* STATED PROBLEM
Copy every line of the listing below without any changes.

(Source records)
○ ○ ○ ○
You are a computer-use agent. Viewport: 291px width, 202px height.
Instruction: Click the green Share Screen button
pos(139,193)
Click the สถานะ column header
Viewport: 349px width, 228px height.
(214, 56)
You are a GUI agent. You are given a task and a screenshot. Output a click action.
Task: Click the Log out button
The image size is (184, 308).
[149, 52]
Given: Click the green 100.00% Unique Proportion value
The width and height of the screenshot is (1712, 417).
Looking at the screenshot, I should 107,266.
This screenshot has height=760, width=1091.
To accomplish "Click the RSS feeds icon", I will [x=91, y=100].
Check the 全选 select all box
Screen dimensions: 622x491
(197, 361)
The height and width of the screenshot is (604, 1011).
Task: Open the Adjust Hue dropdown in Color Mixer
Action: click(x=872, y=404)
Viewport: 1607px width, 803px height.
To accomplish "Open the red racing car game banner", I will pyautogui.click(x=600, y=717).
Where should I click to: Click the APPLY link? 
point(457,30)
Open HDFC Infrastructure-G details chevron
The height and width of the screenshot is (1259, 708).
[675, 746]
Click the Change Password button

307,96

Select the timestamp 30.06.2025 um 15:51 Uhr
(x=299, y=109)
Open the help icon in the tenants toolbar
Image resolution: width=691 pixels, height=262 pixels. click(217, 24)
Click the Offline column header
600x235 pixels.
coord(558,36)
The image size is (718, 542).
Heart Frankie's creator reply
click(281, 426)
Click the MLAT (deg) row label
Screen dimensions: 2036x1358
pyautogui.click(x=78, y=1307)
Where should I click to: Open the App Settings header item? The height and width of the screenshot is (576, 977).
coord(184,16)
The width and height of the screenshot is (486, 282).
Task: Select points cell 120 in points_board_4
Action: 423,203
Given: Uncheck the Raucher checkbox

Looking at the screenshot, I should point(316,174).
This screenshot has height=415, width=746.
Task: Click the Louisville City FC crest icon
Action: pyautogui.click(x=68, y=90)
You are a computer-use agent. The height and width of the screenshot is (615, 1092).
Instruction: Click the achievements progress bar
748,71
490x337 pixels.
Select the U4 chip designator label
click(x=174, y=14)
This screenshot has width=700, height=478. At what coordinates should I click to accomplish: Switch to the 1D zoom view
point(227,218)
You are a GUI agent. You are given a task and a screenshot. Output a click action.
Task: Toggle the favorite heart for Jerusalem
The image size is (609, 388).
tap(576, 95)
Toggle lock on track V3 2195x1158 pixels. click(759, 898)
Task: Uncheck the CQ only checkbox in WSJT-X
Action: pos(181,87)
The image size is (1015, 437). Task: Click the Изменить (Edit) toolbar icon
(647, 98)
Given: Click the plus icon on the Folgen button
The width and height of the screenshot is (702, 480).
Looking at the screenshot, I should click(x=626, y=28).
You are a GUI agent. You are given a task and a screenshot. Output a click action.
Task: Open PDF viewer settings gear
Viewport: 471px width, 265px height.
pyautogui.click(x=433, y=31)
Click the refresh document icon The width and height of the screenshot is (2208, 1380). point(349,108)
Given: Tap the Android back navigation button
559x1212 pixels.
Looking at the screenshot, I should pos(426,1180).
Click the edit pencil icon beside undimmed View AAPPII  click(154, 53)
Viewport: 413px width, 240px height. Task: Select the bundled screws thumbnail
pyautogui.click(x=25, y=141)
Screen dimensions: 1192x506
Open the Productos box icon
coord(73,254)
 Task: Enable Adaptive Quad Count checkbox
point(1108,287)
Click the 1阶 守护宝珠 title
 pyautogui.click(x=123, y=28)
○ ○ ○ ○
* RESULT FOR THIS EXERCISE
You are a computer-use agent. Viewport: 291px width, 202px height.
Instruction: Click the green Share Screen button
pos(139,193)
Click the สถานะ column header
Viewport: 349px width, 228px height.
(214, 56)
You are a GUI agent. You are given a task and a screenshot. Output a click action.
Task: Click the Log out button
The image size is (184, 308).
[149, 52]
Given: Click the green 100.00% Unique Proportion value
The width and height of the screenshot is (1712, 417).
Looking at the screenshot, I should 107,266.
This screenshot has height=760, width=1091.
To accomplish "Click the RSS feeds icon", I will [x=91, y=100].
Check the 全选 select all box
Screen dimensions: 622x491
(197, 361)
The height and width of the screenshot is (604, 1011).
Task: Open the Adjust Hue dropdown in Color Mixer
Action: click(x=872, y=404)
Viewport: 1607px width, 803px height.
To accomplish "Open the red racing car game banner", I will pyautogui.click(x=600, y=717).
Where should I click to: Click the APPLY link? 
point(457,30)
Open HDFC Infrastructure-G details chevron
The height and width of the screenshot is (1259, 708).
[675, 746]
Click the Change Password button

307,96

Select the timestamp 30.06.2025 um 15:51 Uhr
(x=299, y=109)
Open the help icon in the tenants toolbar
Image resolution: width=691 pixels, height=262 pixels. click(217, 24)
Click the Offline column header
600x235 pixels.
coord(558,36)
The image size is (718, 542).
Heart Frankie's creator reply
click(281, 426)
Click the MLAT (deg) row label
Screen dimensions: 2036x1358
pyautogui.click(x=78, y=1307)
Where should I click to: Open the App Settings header item? The height and width of the screenshot is (576, 977).
coord(184,16)
The width and height of the screenshot is (486, 282).
Task: Select points cell 120 in points_board_4
Action: 423,203
Given: Uncheck the Raucher checkbox

Looking at the screenshot, I should point(316,174).
This screenshot has height=415, width=746.
Task: Click the Louisville City FC crest icon
Action: pyautogui.click(x=68, y=90)
You are a computer-use agent. The height and width of the screenshot is (615, 1092).
Instruction: Click the achievements progress bar
748,71
490x337 pixels.
Select the U4 chip designator label
click(x=174, y=14)
This screenshot has width=700, height=478. At what coordinates should I click to accomplish: Switch to the 1D zoom view
point(227,218)
You are a GUI agent. You are given a task and a screenshot. Output a click action.
Task: Toggle the favorite heart for Jerusalem
The image size is (609, 388).
tap(576, 95)
Toggle lock on track V3 2195x1158 pixels. click(759, 898)
Task: Uncheck the CQ only checkbox in WSJT-X
Action: pos(181,87)
The image size is (1015, 437). Task: Click the Изменить (Edit) toolbar icon
(647, 98)
Given: Click the plus icon on the Folgen button
The width and height of the screenshot is (702, 480).
Looking at the screenshot, I should click(x=626, y=28).
You are a GUI agent. You are given a task and a screenshot. Output a click action.
Task: Open PDF viewer settings gear
Viewport: 471px width, 265px height.
pyautogui.click(x=433, y=31)
Click the refresh document icon The width and height of the screenshot is (2208, 1380). point(349,108)
Given: Tap the Android back navigation button
559x1212 pixels.
Looking at the screenshot, I should pos(426,1180).
Click the edit pencil icon beside undimmed View AAPPII  click(154, 53)
Viewport: 413px width, 240px height. Task: Select the bundled screws thumbnail
pyautogui.click(x=25, y=141)
Screen dimensions: 1192x506
Open the Productos box icon
coord(73,254)
 Task: Enable Adaptive Quad Count checkbox
point(1108,287)
Click the 1阶 守护宝珠 title
 pyautogui.click(x=123, y=28)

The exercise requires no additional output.